▶ **Exercise instructions**
Print the rows from the line containing "Collapse the Account Code dropdown chevron" through the line containing "Looking at the", both lines included. Omit the pictures.

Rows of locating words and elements
—————

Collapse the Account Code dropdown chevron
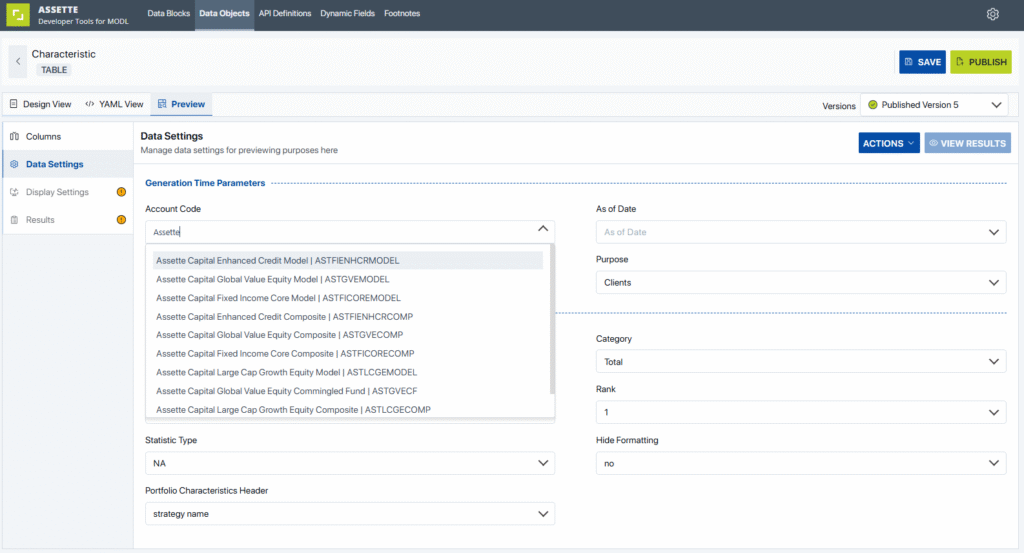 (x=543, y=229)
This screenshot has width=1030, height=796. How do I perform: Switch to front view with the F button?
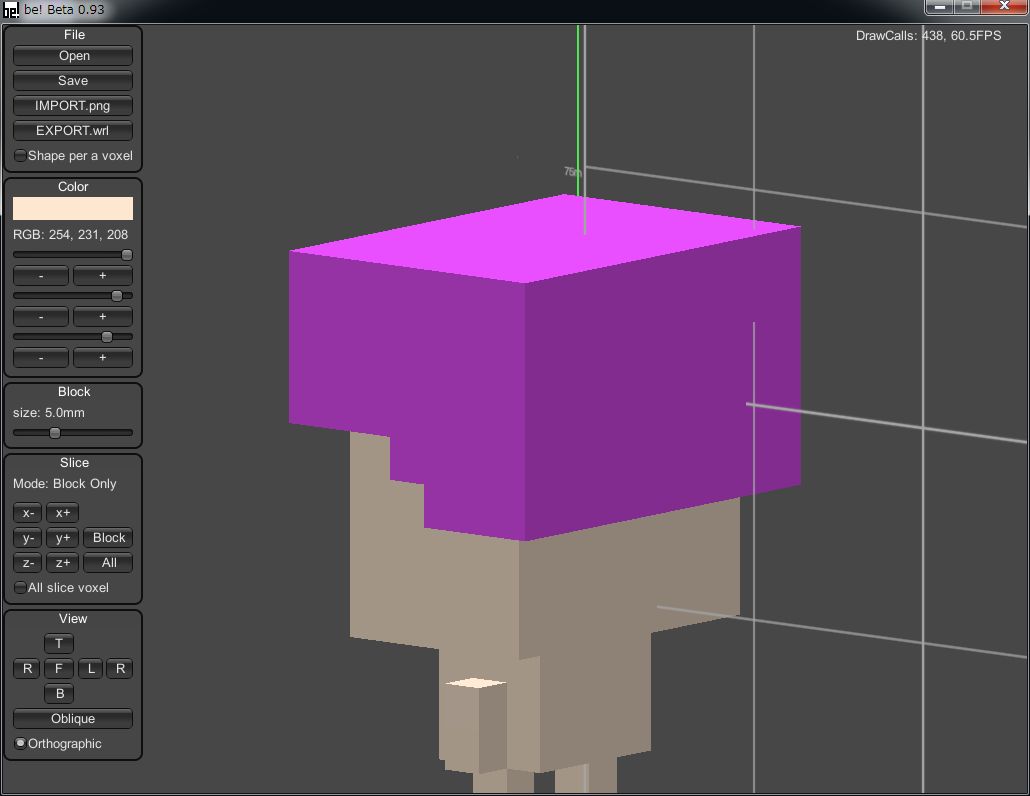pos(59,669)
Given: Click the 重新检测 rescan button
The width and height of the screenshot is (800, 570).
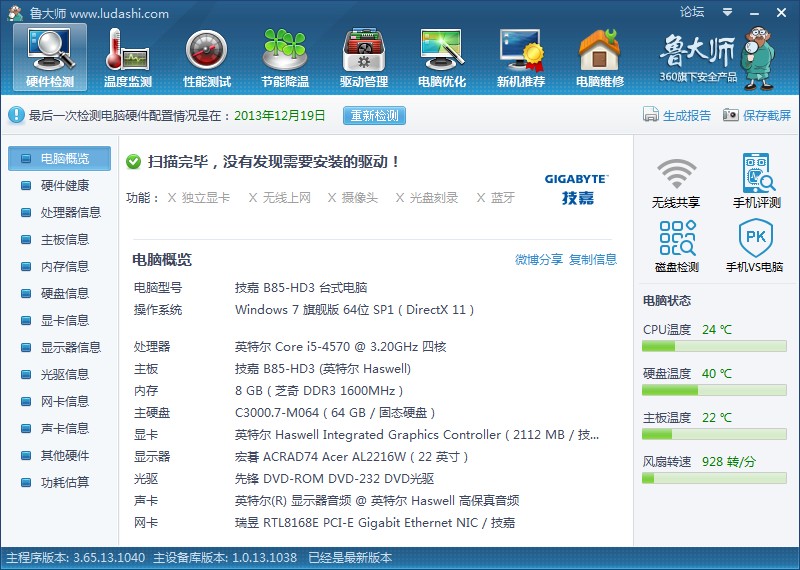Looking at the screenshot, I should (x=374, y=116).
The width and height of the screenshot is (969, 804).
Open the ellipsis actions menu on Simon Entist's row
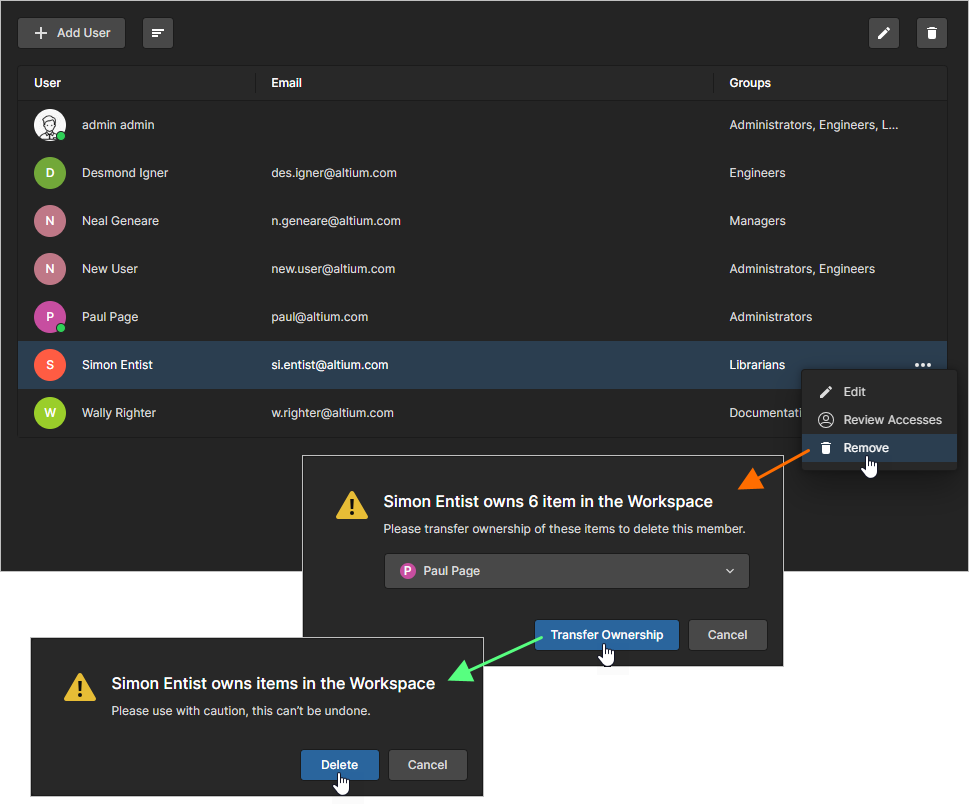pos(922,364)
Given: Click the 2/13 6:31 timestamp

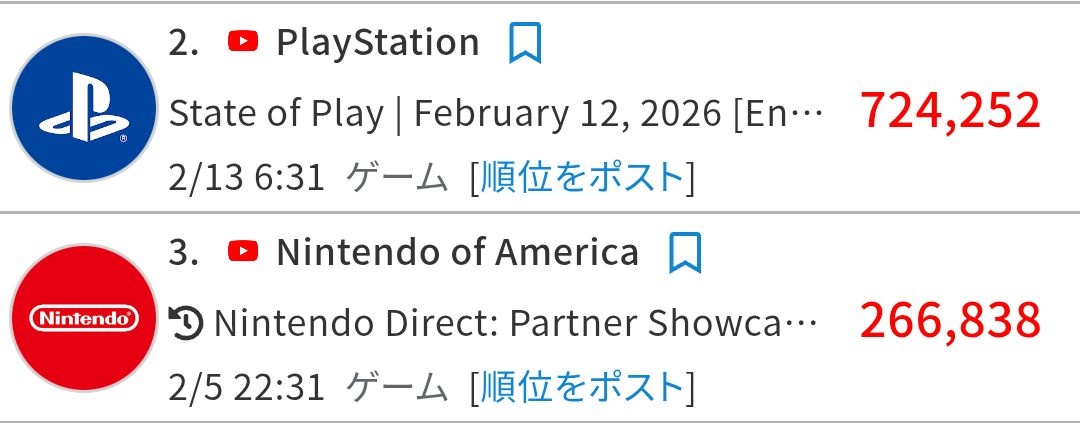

—————

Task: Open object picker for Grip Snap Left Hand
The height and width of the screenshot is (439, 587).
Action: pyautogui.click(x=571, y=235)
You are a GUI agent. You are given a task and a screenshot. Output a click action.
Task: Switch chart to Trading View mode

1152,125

—————

▶ **Output for this task**
Collapse the Account Code dropdown chevron
 (x=543, y=229)
This screenshot has width=1030, height=796. How do I perform: Switch to front view with the F button?
pos(59,669)
Given: Click the 重新检测 rescan button
The width and height of the screenshot is (800, 570).
Looking at the screenshot, I should (x=374, y=116).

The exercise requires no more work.